「企業は人なり」を改めて感じた!
リーダー研修の受講生たちの現場での必死の努力により、会社は再生しはじめ、黒字がでるようになってきました。
親会社からも社員の頑張りと会社の財政状態の改善が認められて、増資による支援をしてくれるようになりました。
それまで親会社からは会社を解散させる(倒産させる)ために役員を派遣し、準備をしていたのでした。
その派遣された役員も社員の変化を見て、会社の復興に期待できるという報告をしたそうです。
その報告を受けて親会社の支援が入ると会社の体力も戻り、労働条件も改善させていきました。
「企業は人なり」という言葉がありますが、まさしく社員が何とかしなければと奮闘し、
努力する会社は必ず良くなるものと思います。
逆に「こんな会社に誰がした。経営者が悪いと批判や評論ばかりの会社は決して良くなることはないでしょう。
会社がV字回復し、3年目になろうかという頃に大きな出来事が起こります。
隣接するグループ会社との統合の話しが持ち上がり、一気に社員数は倍の1,300名以上に。
同じグループ会社とはいえ、今まで敵対しており交流もほとんどなかったのです。
こちらの会社に相手会社吸収合併する形で話は進みました。
敵対していた相手と統合で「どちらが上で、どちらが下」というマウントの取り合いも多発し、
従業員同士の融和も何もありません。
せっかく回復して軌道に乗りつつあるのに大丈夫だろうか?という不安の声もありました。
大きな目で見ると統合することでお客様へのサービスも向上し、競合他社との競争にも有利に運べる好条件が整うと考えると、
些細な内輪もめから意識を外に向ける必要があります。
統合後、すぐに私は統合先の事業所15か所を回り、ドライバーの横乗りや社員との対話に走り回りました。
私のドライバー教育で培った「現場に足を運んで社員と対話をする姿勢」がここでも役に立ちました。
当たり前ですが、対立していた会社とはいえ、同じ人間であり、日本人です。
きちんと話しを聞き、会話していけば分かり合えると改めて感じたのはこのときです。
そんな中、ドライバー研修の一環でドライバーのリーダーたちを集めた1泊2日の研修を企画しました。
統合後、初めて顔を合わせる人たちも多く、各事業所から集まったリーダーたちがスライドを使って
メンバー構成や仕事内容を説明していく内容は新鮮でした。
そのリーダーの集まりには、社長をはじめ経営陣や部長、所属長などの管理職も参加してもらいました。
昼は各事業所のリーダーたちの発表を聞き、夜はバーベキューで懇親会を開きます。
社長の「一丸となって会社を盛り上げよう!」という挨拶に全員が感動し、交流を楽しみました。

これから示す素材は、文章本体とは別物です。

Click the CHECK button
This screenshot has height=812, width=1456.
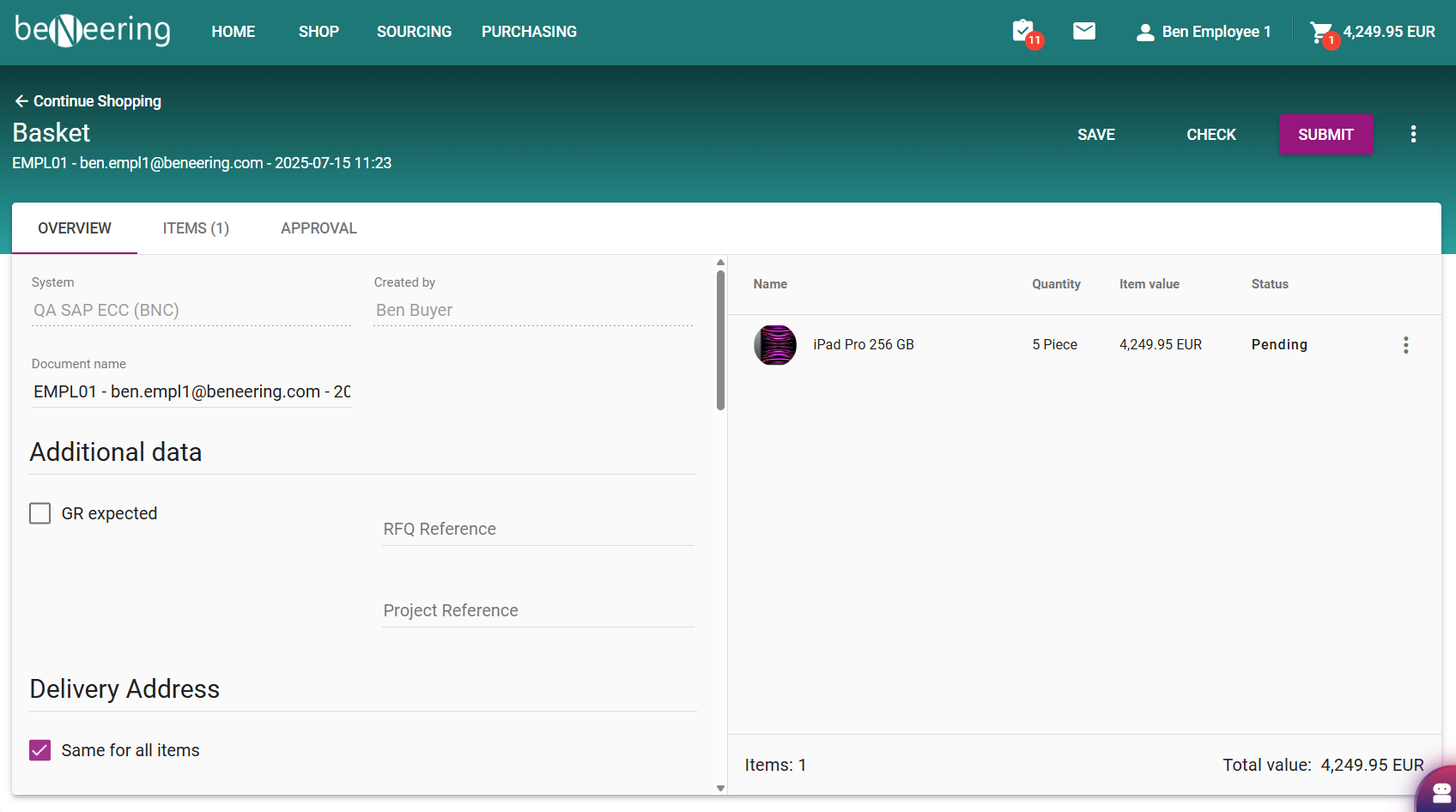point(1210,135)
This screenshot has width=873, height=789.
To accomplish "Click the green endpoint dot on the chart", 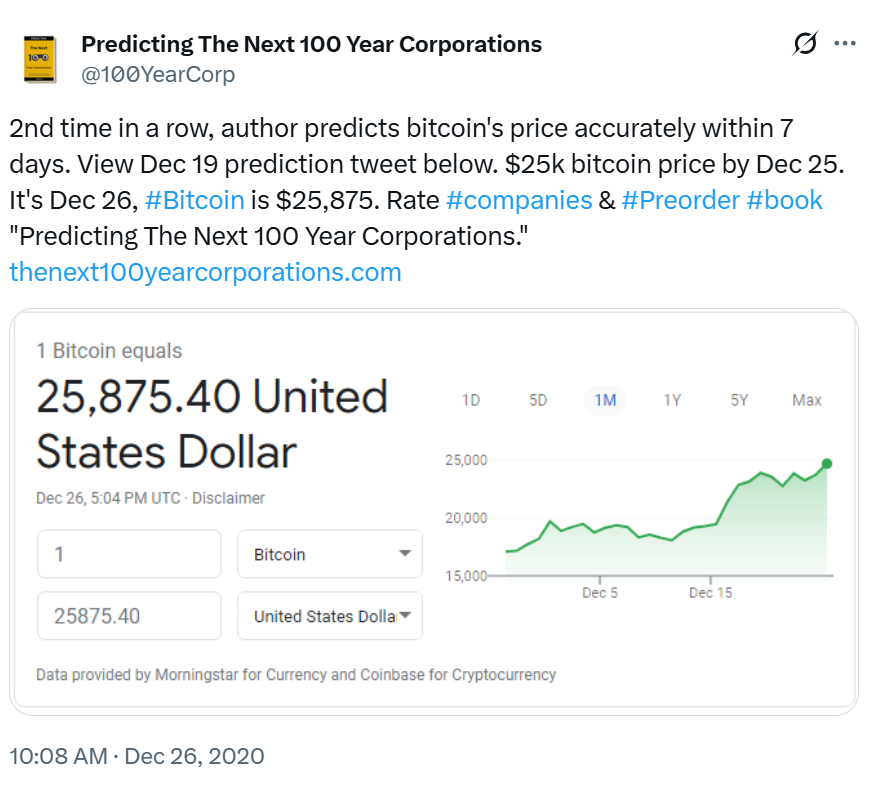I will [x=826, y=464].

寝食を共にすること、同じ釜の飯を食うことが人と人の距離を一気に縮めます。
この研修を機に事業所間の交流も盛んになり、会社は融和ムードとなって統合後の新しい会社の船出が始まったのでした。
やはり、すべては人の意識がつくり出すものです。
一番の問題点は、無知であるということです。お互いを知らないことで敵対しているということもあるでしょう。
人材育成、社員教育という仕事を通じて「人」の大切さを知ることができました。
コロナ禍で人と人の交流やコミュニケーションが希薄になっている今だからこそ、さらに重要さは増していくことでしょう。
会社統合後の激動の日が2年ほど続いた後、私は次の目標を探し始めていました。